Mai 2022 : Les décisions marquantes

► Urbanisme. Permis de construire. Loi Littoral. Bâtiment affecté à un service public

► Urbanisme. Permis de construire. Recours des tiers. Règles de recevabilité

► Urbanisme. Permis de construire de régularisation sur construction existante

Urbanisme. Permis de construire. Loi Littoral.
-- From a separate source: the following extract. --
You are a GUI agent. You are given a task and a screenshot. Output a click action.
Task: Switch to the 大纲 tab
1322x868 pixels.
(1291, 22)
Bâtiment affecté à un service public  

> lire le jugement N°2002069 du 20 mai 2022

Outre quelques questions de procédure abordées dans le déroulé du jugement (traitement de l’exception d’illégalité d’un document de planification soulevé à l’encontre d’un permis délivré sous l’empire d’un document postérieur, recevabilité d’un moyen soulevé après cristallisation du débat contentieux), ce dernier permet d’illustrer le régime applicable aux constructions projetées dans la bande littorale des 100 mètres et dédiées à des missions de service public exigeant la proximité immédiate de l’eau.
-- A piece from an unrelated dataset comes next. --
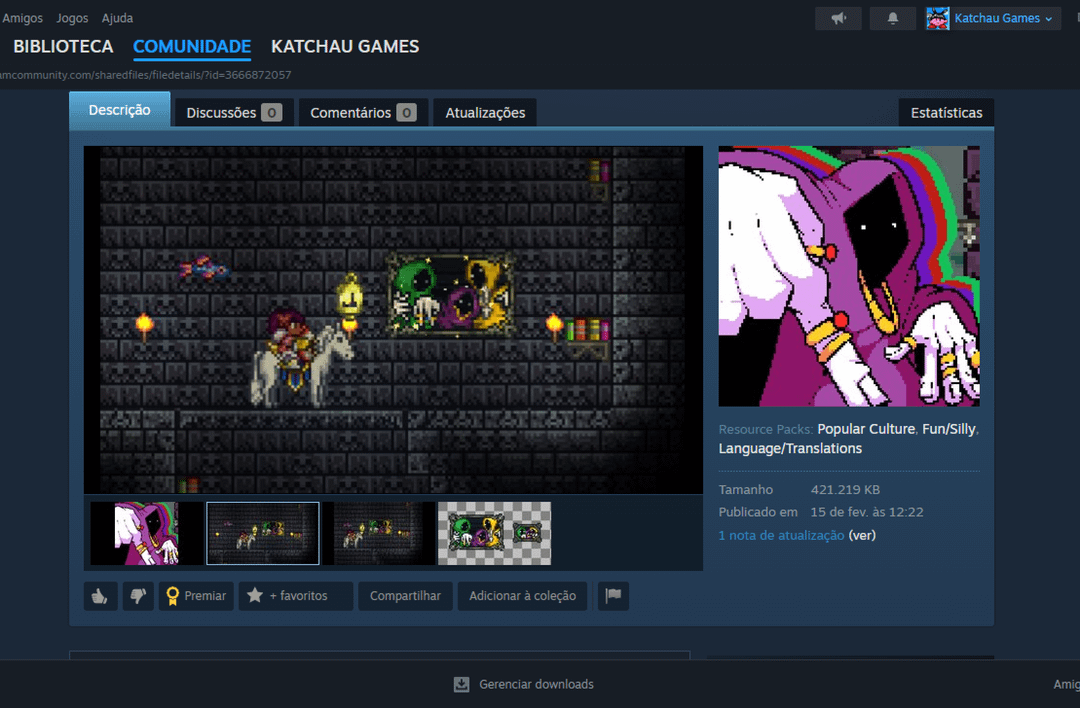Open the Ajuda menu
Screen dimensions: 1080x708
coord(117,18)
Les dispositions combinées des articles L. 121-16 et 121-17 du code de l’urbanisme qui permettent de déroger, dans ce cas, au principe d’interdiction de toute construction dans la bande littorale ont fait l’objet d’une application positive en l’espèce pour la construction d’une maison de sauvetage comportant une base de vie pour les sauveteurs en mer.
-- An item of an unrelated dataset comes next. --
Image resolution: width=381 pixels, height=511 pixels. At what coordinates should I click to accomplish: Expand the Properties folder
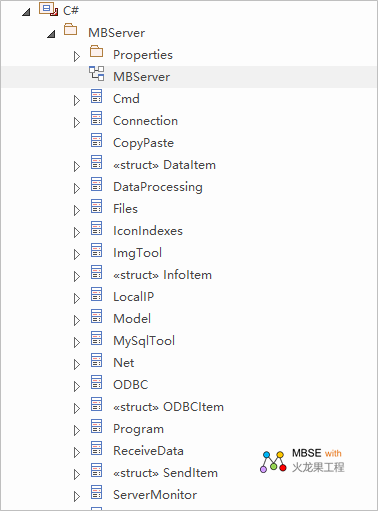[77, 56]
Le tribunal a toutefois rappelé que ces dispositions dérogatoires n’impliquaient pas que ces constructions échappent à la règle énoncée à l’article L. 121-8 du même code limitant, en substance, la constructibilité en zone littorale aux espaces déjà bâtis et a procédé à la vérification de ce que cette règle était bien respectée en l’espèce.  

Urbanisme. Permis de construire. Recours des tiers. Règles de recevabilité 

> lire le jugement N°2001906 du 20 mai 2022

Le présent jugement offre un échantillonnage intéressant de la combinaison des différentes règles de recevabilité mises en place par le législateur et la jurisprudence avec pour vocation affichée de limiter le recours des tiers dirigés contre les permis de construire.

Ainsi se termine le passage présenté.